VOTRE CONSIGNE
Pouvez-vous recopier les entrées, depuis le début jusqu'à la ligne contenant "coord(185,225)" incluse, en substituant "Billing operations" à "Housing operations" sans rien changer d'autre ?

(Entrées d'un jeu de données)
§

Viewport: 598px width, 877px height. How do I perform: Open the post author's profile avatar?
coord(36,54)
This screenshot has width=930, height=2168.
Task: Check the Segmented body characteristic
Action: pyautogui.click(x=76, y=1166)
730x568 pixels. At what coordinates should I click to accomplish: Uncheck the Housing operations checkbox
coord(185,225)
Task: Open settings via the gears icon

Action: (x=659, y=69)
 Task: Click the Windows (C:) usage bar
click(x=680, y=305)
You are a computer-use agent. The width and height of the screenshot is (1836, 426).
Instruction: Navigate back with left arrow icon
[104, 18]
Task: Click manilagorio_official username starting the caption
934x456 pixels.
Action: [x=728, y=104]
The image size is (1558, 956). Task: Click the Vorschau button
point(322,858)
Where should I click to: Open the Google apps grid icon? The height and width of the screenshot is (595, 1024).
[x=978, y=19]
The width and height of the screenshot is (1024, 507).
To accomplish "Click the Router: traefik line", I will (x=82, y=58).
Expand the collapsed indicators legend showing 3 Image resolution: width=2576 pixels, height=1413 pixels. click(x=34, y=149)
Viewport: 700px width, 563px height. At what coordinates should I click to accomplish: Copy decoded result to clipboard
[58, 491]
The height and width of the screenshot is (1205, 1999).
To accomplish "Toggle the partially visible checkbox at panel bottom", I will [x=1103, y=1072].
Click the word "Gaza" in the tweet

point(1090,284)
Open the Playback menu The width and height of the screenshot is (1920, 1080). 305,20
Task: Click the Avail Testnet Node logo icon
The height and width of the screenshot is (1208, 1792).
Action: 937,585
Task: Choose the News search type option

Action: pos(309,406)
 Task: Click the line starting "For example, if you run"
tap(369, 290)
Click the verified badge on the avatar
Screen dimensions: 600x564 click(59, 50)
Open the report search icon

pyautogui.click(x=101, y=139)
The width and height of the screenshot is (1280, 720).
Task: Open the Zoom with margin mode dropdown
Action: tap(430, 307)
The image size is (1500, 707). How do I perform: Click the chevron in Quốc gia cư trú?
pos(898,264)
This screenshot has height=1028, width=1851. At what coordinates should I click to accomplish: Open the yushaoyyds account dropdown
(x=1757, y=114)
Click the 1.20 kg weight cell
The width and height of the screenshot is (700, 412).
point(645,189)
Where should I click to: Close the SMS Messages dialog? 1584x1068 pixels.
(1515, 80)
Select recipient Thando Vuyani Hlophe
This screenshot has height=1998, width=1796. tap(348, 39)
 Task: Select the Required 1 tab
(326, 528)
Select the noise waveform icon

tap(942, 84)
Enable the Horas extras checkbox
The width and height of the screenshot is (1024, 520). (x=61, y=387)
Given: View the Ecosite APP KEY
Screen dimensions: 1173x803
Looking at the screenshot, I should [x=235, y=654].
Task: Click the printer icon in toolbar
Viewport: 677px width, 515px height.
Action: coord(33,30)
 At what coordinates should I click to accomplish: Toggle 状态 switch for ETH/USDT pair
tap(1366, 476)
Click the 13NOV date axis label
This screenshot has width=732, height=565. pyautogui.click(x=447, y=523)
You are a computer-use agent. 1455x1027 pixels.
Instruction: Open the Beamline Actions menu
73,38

§

RÉPONSE ATTENDUE
Viewport: 598px width, 877px height. How do I perform: Open the post author's profile avatar?
coord(36,54)
This screenshot has width=930, height=2168.
Task: Check the Segmented body characteristic
Action: pyautogui.click(x=76, y=1166)
730x568 pixels. At what coordinates should I click to accomplish: Uncheck the Billing operations checkbox
coord(185,225)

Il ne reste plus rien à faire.